The Nebraska Sandhills are one of a kind.
"Right here in America is one of the world's most threatened natural systems. The Northern Great Plains is as important as the Amazon or Arctic, and deserves our attention." — Martha Kauffman, World Wildlife Fund
The largest area of grass-stabilized sand dunes in the Western Hemisphere, 20,000 square miles or roughly one third of Nebraska. The Nebraska Sandhills represent the largest remaining grassland ecosystem in the USA that is still fully intact for both flora and fauna. Cattle raised in the Sandhills nearly 23 million acres of rangeland and pastureland produce 1 out of every 5 steaks and hamburgers sold in the United States.
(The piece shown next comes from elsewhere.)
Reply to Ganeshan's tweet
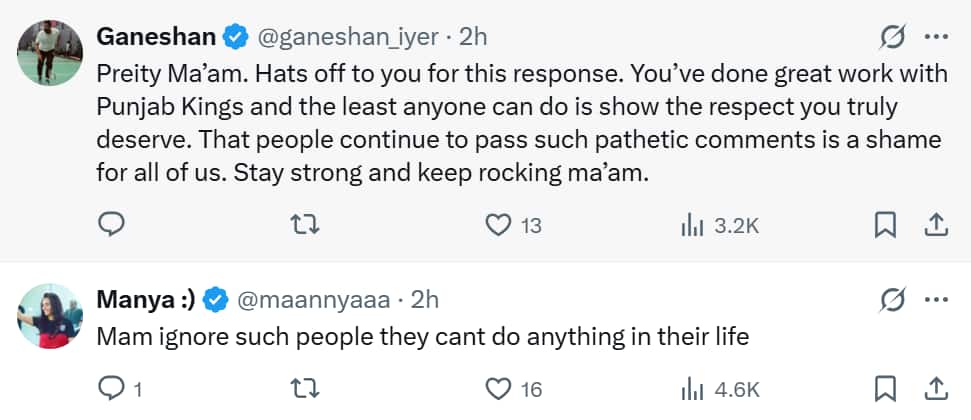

While the Sandhills may seem barren and dry, 1,600 lakes offer 80,000 surface acres of water. 2,000 square miles of wetlands cover a total of 1,307,000 acres. And the Ogallala Aquifer, the largest underground aquifer in the United States, makes up 76% of the High Plains Aquifer System. 90% of annual stream flow in the Sandhills’ rivers originates from spring-fed groundwater. “The Loup River System, consisting of the North, Middle and South Loup and Dismal Rivers, exhibit a remarkable uniformity in flow and is the most constant flowing river system in the world,” according to Jim Goeke, University of Nebraska Conservation and Survey Division.
The western portion of the Sandhills is noted as one of the top two areas in the nation with the least amount of light pollution, which makes it an extraordinary region for stargazing.